Columnas de humo subían ya hacia lo alto desde las fundiciones de Inglaterra en los últimos años del siglo XVIII. El cielo se iluminaba con el ardiente resplandor de la Revolución Industrial. Maestros del hierro tales como John Wilkinson (con fama en hojas de afeitar) hicieron cañones, naves y puentes de hierro, los objetos más básicos de la época. El afable y brillante Matthew Boulton poseía una buena fábrica en Birminhgam que fabricaba cajitas de rapé, preciosos botones y adornos metálicos. Cuando se secaba la alberca que movía la rueda de paletas que impulsaba la fábrica, el trabajo disminuía. Aunque sin resultado, discutió este enojoso problema y la idea de usar una especie de bomba con sus amigos Benjamín Franklin y Erasmo Darwin (abuelo de Charles). Sin embargo, otro amigo que tenía preocupaciones similares, un industrial llamado Roebuck, presentó a Boulton un joven ingeniero, James Watt. Este melancólico escocés, inventor de talento considerable, había diseñado por entonces una máquina de vapor mejorada, pero no la había hecho funcionar aún. Boulton quedó enseguida impresionado por la ingeniosidad de Watt y Watt se sintió encantado de poder emplear los artesanos e instrumentos de la factoría de Boulton. No tardó mucho la máquina de Watt en subir agua desde la alberca hasta la parte alta de la gran rueda, moviendo el molino y haciendo a Boulton todavía más rico.

En aquellos días las máquinas de vapor se usaban sólo como bombas, situación que pronto cambiaría Watt. Habían formado una sociedad, Boulton y Watt, convirtiéndose en los primeros fabricantes de máquinas de vapor eficientes. Boulton estaba tan contento con su nueva colaboración y con el poderoso ímpetu de los pistones, que alardeaba: "Vendo lo que todo el mundo quiere: ¡Potencia!".

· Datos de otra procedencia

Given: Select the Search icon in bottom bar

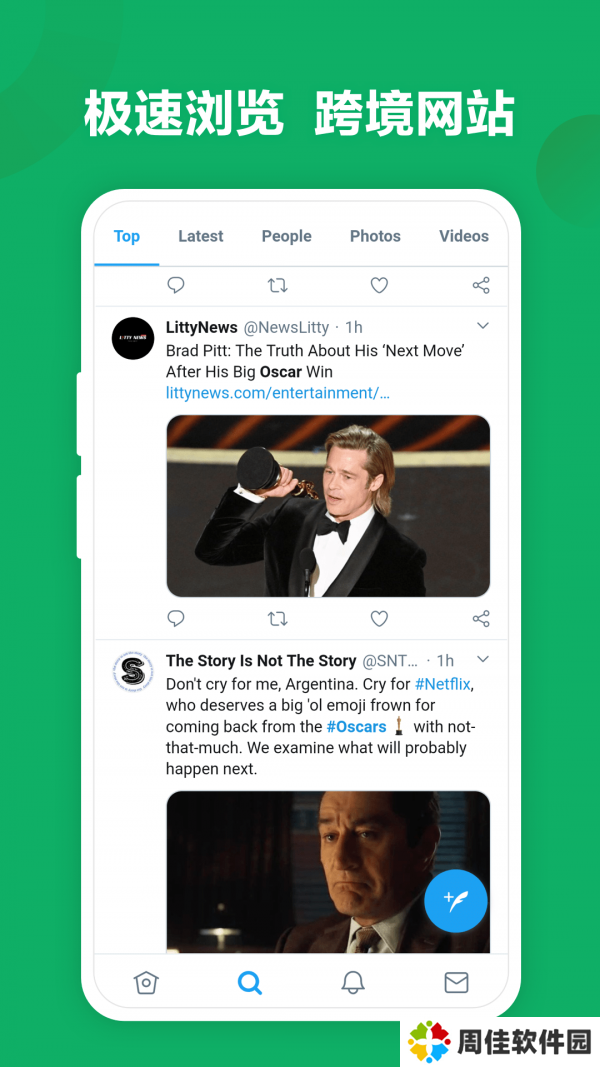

Boulton y Watt llevaron sus motores a Cornwall para bombear al exterior el agua que inundaba las profundas minas de cobre y estaño. Astutamente, se ofrecieron para instalar las máquinas sin cobrar. Todo lo que pedían a cambio era una fracción de la diferencia entre el costo del combustible para las máquinas y el costo del heno para un equipo que hacía el mismo trabajo por día. Los propietarios de la mina comenzaron a rezongar sólo cuando empezaron a pasar los años y seguían pagando a los prestamistas de potencia.

(Tomado de 'Física en perspectiva', de E. HECHT).